◆ DOCUMENT:
The biggest thing has been motivating them to play hard every single point of every single game. That’s been the biggest adjustment; in the NBA, you don’t necessarily have to do that. In the NBA, there are five players out there and if three of them are buying in, sometimes one or two players don’t need to buy in as much and that’s a bit easier for guys. But here? They have to buy in and you need to get them to understand that’s what it takes to win. Yes, it’s about scoring 50 points and you have to put points on the board, but you really need to play good defense if you want to win.
You had a fantastic career, winning five championships as a player and several more as a coach. What are your interactions with today’s players like? Do you feel like today’s players respect their predecessors?
MC: Even if the players haven’t seen my career or heard about it, they know that I’ve won championships and I think that alone brings me some respect. Among the peers I’m coaching against – Dr. J and Rick Mahorn to name just a few – they understand and are telling their players about that. I think we all talk to our players about who we are and what we’d like our team to be. For me, they understand that’s more of a defensive-minded approach with my background. The players we’re coaching in the Big3 have respect. But they’re only going to respect you if they feel you’re committed and putting your all into the game. If you’re just there for a paycheck and just sitting there, letting them do their thing, they won’t respect you as much. I’m not that type of coach, and I don’t think any of the coaches in our league are that way. The respect factor is already there.
It can be tougher to get that respect at the NBA level because the guys make so much money, and money is the biggest thing. Sometimes, they won’t listen to coaches that they deem “losers.” But that’s why it’s so special when you get a team like Golden State or Toronto who buy into their coaches and what they’re saying. That’s how those teams become champions.
The style of play in the NBA has changed so much in recent years, with teams shooting a lot of three-pointers, putting less emphasis on positions, switching a ton on defense and things like that. What do you make of today’s style of play and how it’s evolving?
MC: Well, I was just talking about this with a good friend of mine and my former teammate, Norm Nixon. We do a show together and he said something that I really agree with. He said, “The NBA has always been the center of attention and everybody always tried to play the game like us. Now that the game is everywhere and you’re seeing many more European players, now European basketball is sort of taking over the NBA and we’re starting to play the game like them.” To me, that’s a bad thing. Now, it’s all about three-point shots. It’s all about point forwards. It’s about players moving out of positions. There’s no true point guard, no true two-guard, no true three, no true four.

◆ DATA LINES:
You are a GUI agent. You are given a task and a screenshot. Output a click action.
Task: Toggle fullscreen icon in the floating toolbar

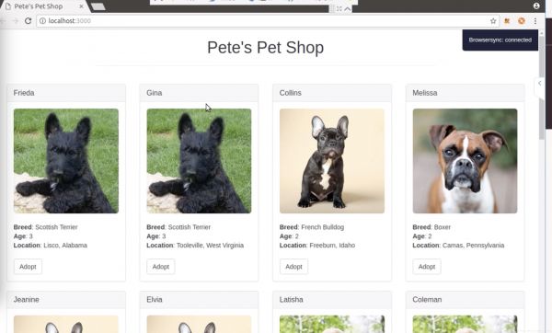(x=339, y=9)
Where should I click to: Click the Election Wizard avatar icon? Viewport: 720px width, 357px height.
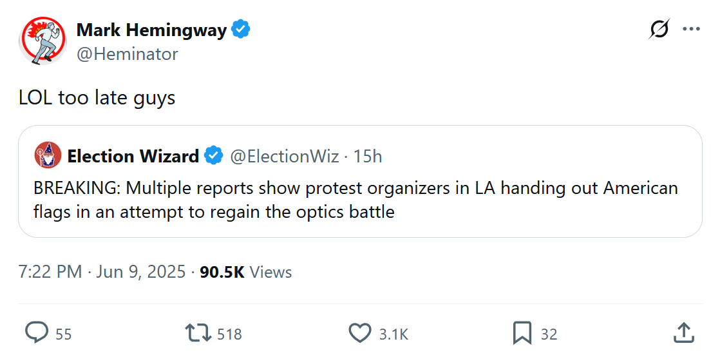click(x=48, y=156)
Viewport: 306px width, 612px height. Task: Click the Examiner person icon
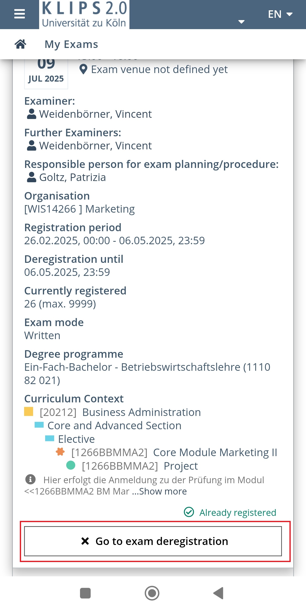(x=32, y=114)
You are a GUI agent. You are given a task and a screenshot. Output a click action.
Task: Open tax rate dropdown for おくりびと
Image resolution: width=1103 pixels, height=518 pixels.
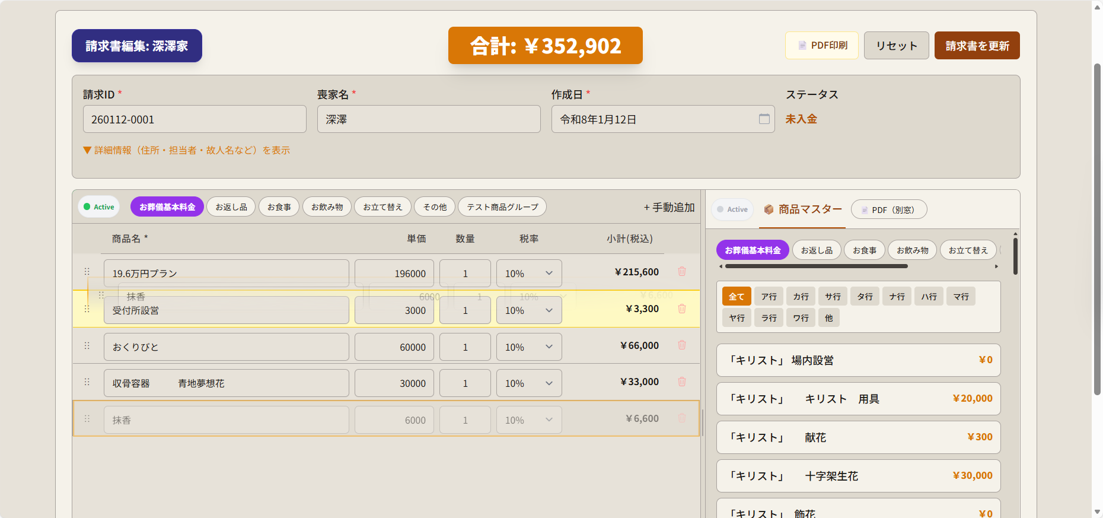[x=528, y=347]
--
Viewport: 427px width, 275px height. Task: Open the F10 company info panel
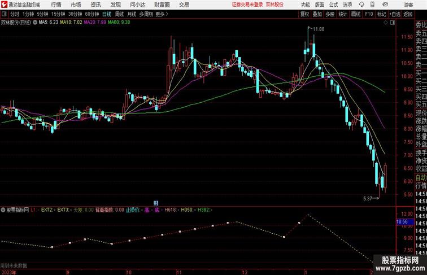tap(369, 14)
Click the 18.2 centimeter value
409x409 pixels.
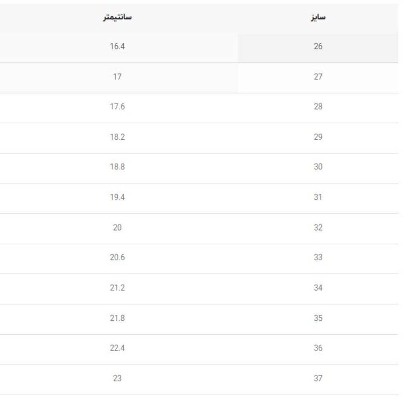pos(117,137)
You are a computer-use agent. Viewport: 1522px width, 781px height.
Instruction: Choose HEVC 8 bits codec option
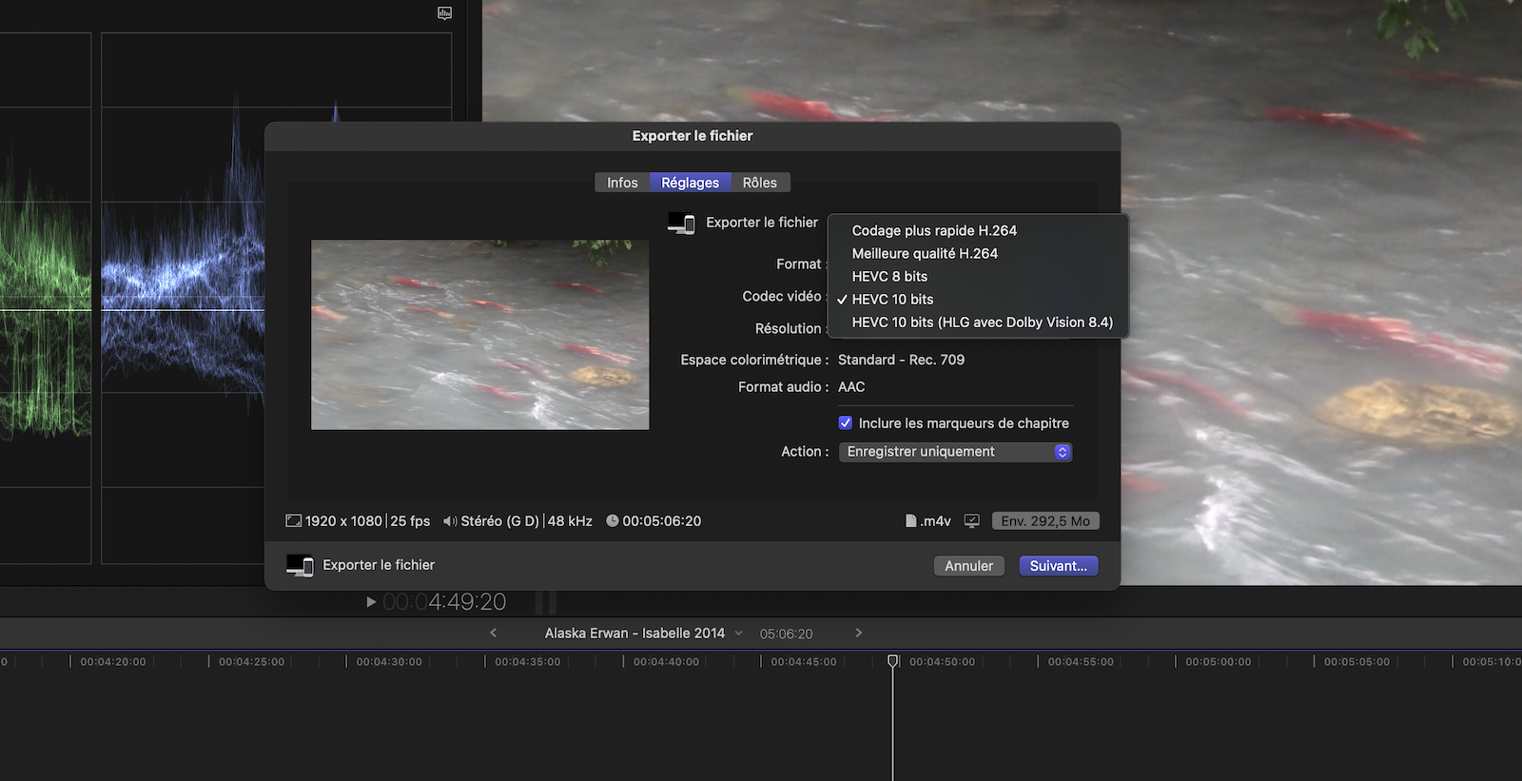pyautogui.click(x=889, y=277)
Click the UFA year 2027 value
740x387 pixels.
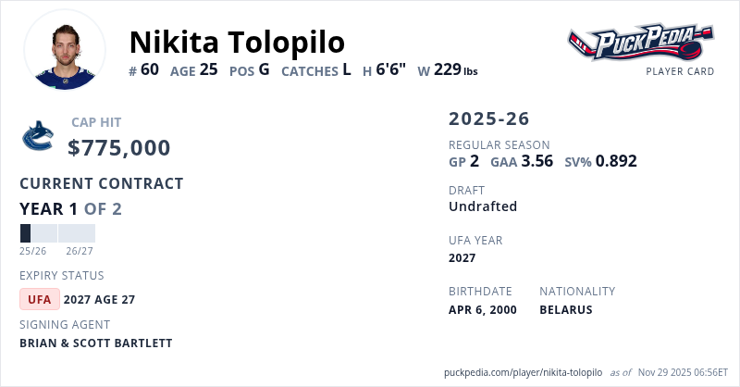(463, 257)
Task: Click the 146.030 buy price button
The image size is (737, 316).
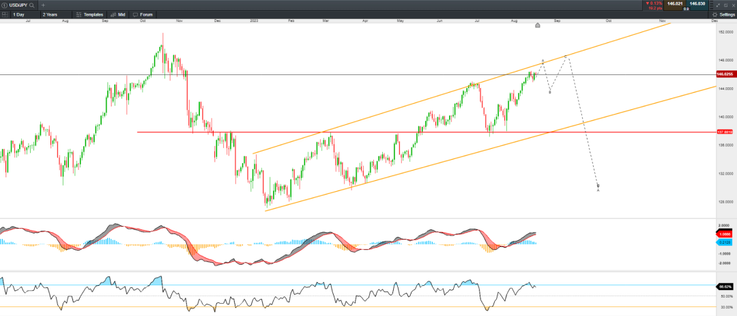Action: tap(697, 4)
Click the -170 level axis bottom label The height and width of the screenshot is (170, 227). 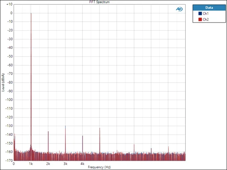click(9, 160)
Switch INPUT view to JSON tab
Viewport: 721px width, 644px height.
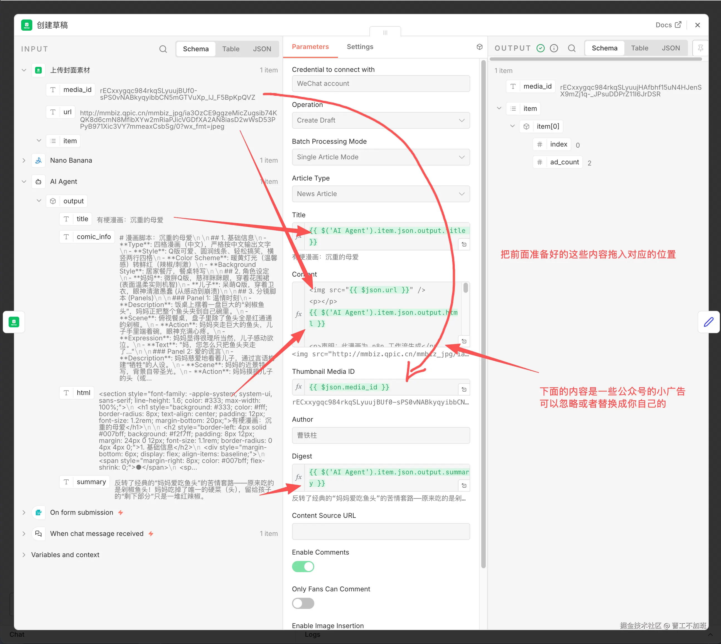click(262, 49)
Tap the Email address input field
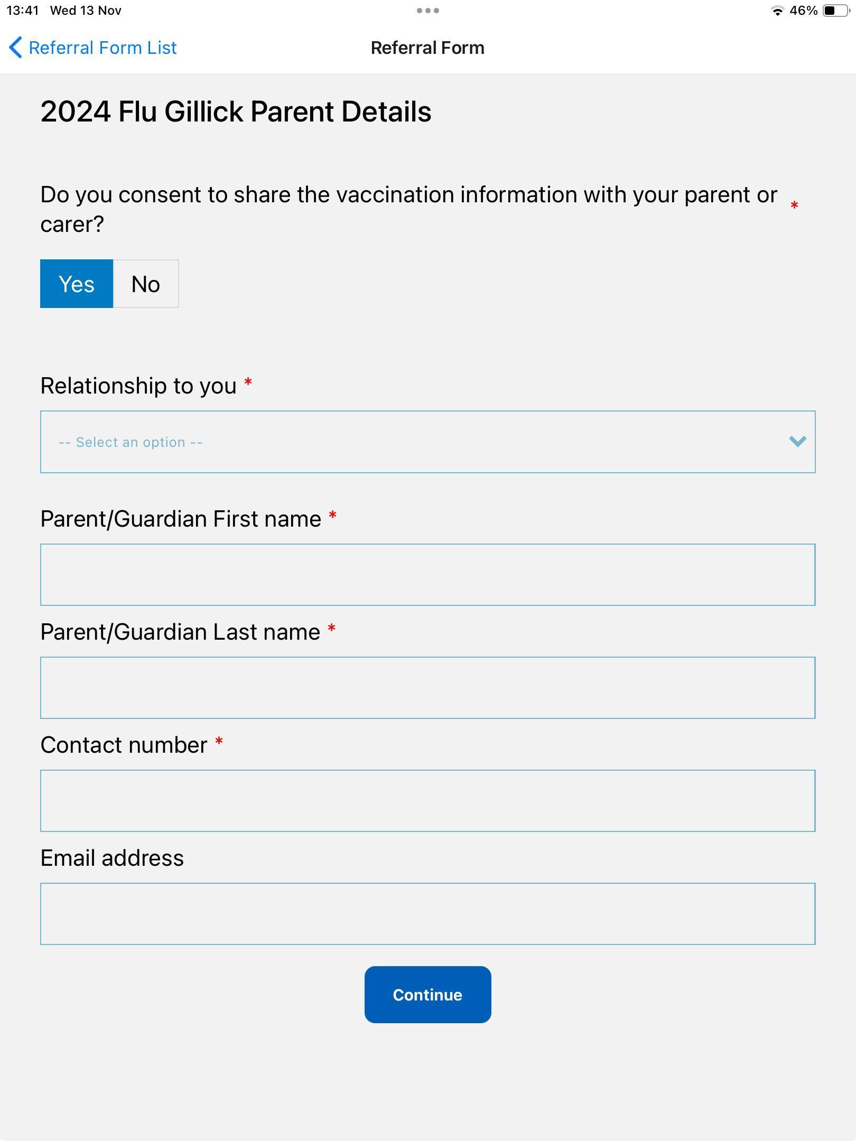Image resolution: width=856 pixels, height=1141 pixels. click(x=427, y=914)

◆ REQUESTS:
1. Answer these questions using the basketball interview.
(a) How many championships does the interviewer say MC won as a player?
(b) Which two teams does MC name as having bought into their coaches?
(c) Who is the former teammate MC does a show with?
2. Carry the basketball interview forward from its final sentence, keeping MC's voice.

◆ FINAL RESULTS:
1.
(a) Five
(b) Golden State and Toronto
(c) Norm Nixon

2.
Is this a good thing? I think, eventually, it could be. But we have to get back to understanding that championships are won in the paint and by playing a certain way. When you get a team like Golden State that shoots a ton of threes and has 6-foot-8 Draymond Green at the center and they win multiple championships, [teams are going follow that model]. Draymond can play all five positions and that’s great! But someone like Draymond can’t defend a center; at least, he couldn’t in our era. I would love to see Draymond try to guard Kareem Abdul-Jabbar or Wilt Chamberlain or Bob Lanier or Jack Sikma. But the league has changed and everyone tries to go with that same format. What it’s doing is making the league more like European basketball.
With the Clippers landing Kawhi Leonard and Paul George, there’s been talk about how the Clippers may be the best team in Los Angeles right now. How great is it for Los Angeles to have this much talent and what are your thoughts on the Clippers challenging the Lakers?
MC: The Clippers will never be better than the Lakers until they win a championship. They put that team together so there’s going to be all of that hoopla, all of that talk, but until they win the Western Conference and win a championship, L.A. is still the Lakers’ town. Now, they’re making some great moves. But why are they making those great moves? Because they got a former Laker doing it in Jerry West! In the years since Jerry joined the Clippers, I’ve always said, “You guys better watch out because he’s putting something together over there…” Then, he made two huge moves – being able to sell Kawhi Leonard on coming to the Clippers and the monster trade with OKC for Paul George – that have set the stage for them to possibly win a championship and start being talked about as the best team in L.A. But, again, until that happens – and we have a whole eight or nine months before that can happen – I’m still saying it’s a Lakers town and L.A. will always be about the Lakers.
What do you think about the Lakers’ current direction?
MC: Well, I think they’re making some great moves. I think the addition of Anthony Davis is going to be huge. Gregg Popovich from the San Antonio Spurs started this trend of resting players during the season. In basketball, you play 82 games. Fans pay to see 82 games. You’re being paid to play 82 games. Getting paid to sit out and rest five, six, seven games? What’s that? That’s your job! San Antonio started that, but I think we’re going to see that become the norm in the NBA. Anthony Davis will allow LeBron James to rest for a game here and a game there, so he’ll have that energy for when they really need him down the stretch and in the playoffs. They should still be a top team and they should be healthy and ready to go when the playoffs start.
The Lakers are doing a good job. They made a lot of drastic moves, which I think is good, but all of that doesn’t matter if they don’t have chemistry. They need their guys to be on the same page. The thing I love about the people they got, they seem like they’re fine being complementary players. It doesn’t seem like they all need to be the star. When that happens and everyone wants to be the star, it’s not going to work. Let’s hope that doesn’t happen. I think they got a great coach in Frank Vogel. I think he’ll come in and do a good job of getting everybody on the same page. I still think the Lakers are going to be the team to beat. It’s going to be fun to see the Lakers and Clippers face off. Staples Center will be happy because they’re going to have a whole lot of sold-out games every night!
Who are some of today’s NBA players that you respect and like to watch?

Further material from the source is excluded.